Section 230 says, “No provider or user of an interactive computer service shall be treated as the publisher or speaker of any information provided by another information content provider.” In layman’s terms, this means that Facebook is treated by the law as an Interactive computer service, not as a publisher. This means that Facebook can not be sued for user’s slander or libel on the platform.

If Section 230 protections had been removed, it could have opened the social media company to countless lawsuits and legal expenses.

Zuckerberg later added, “I also think we made some choices that, with the benefit of hindsight and new information, we wouldn’t make today. Like I said to our teams at the time, I feel strongly that we should not compromise our content standards to pressure from any Administration in either direction – and we’re ready to push back if something like this happens.”

The element that has driven the most shock from this letter is not that the censorship occurred but that Zuckerberg admitted it. Getting “Zucced” is slang that was popular amongst Gen Z Youth during the lead-up to the pandemic and the term became ubiquitous during the lockdown orders. The neologism is a shortened version of Zuckerberg’s name and most often referred to meme pages getting taken for making jokes that criticized COVID policy. Sometimes it is spelt as Zuced, zucked or Zucc’d.

The phenomena were observed on both Meta (Facebook and Instagram) and Twitter. Often, something would still be called “Zucced” even if it was not on Facebook because of the platform’s early embrace of censorship after the 2016 election. For example, during the pandemic, Angela McArdle lamented the lack of a word for this behavior on other platforms.

She said in reference to Twitter’s founder Jack Dorsey, “What’s the Twitter equivalent of getting zucced? Getting jacked??”

Much of what Zuckerberg admitted became known during the lawsuits Murthy v Biden (originally Missouri v Biden) and Kennedy v Biden. Discovery in both these cases produced documents that revealed federal agencies, including the White House had been meeting with Facebook regularly to discuss ways to control misinformation, disinformation, and malinformation.

When Elon Musk purchased Twitter, he released internal documents from the platform that revealed the same thing had been going on there.
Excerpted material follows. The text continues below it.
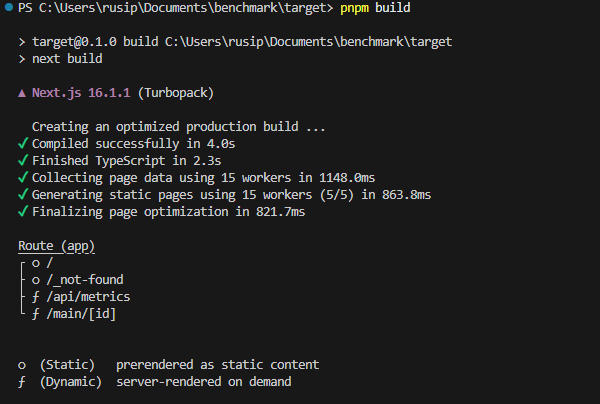
Task: Click the checkmark beside Collecting page data
Action: point(22,178)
Some of the people who had censorship were quick to speak out online. The famous COVID crusader and Houston ENT who successfully treated thousands of patients with Ivermectin and opposed vaccine mandates, Dr Mary Talley Bowden wrote on Twitter, “I recommend everyone leave examples of most recent censorship tactics encountered on @Meta in the comments of @JudiciaryGOP’s posts. I’m not buying that things have changed.”

“Mark Z deserves no mercy. He had a choice. His choice changed the election and killed people. @JudiciaryGOP,” she later Tweeted.

“Looks like Mark Zuckerberg has joined the ranks of the crazed conspiracy theorists who claim that the Biden administration pressured Facebook to censor dissent during Covid,” Robert F Kennedy Jr quipped.

Bowden and Kennedy were among thousands of COVID dissidents who were either banned from social media platforms or had their posts throttled for criticizing COVID policy. In the case of RFK Jr, his Instagram was taken down at the behest of the White House less than 48 hours after Biden took office.

In the White House’s defense, a spokesman responded to Zuckerberg’s letter by telling Fox News, “When confronted with a deadly pandemic, this administration encouraged responsible actions to protect public health and safety. Our position has been clear and consistent: we believe tech companies and other private actors should take into account the effects their actions have on the American people, while making independent choices about the information they present.”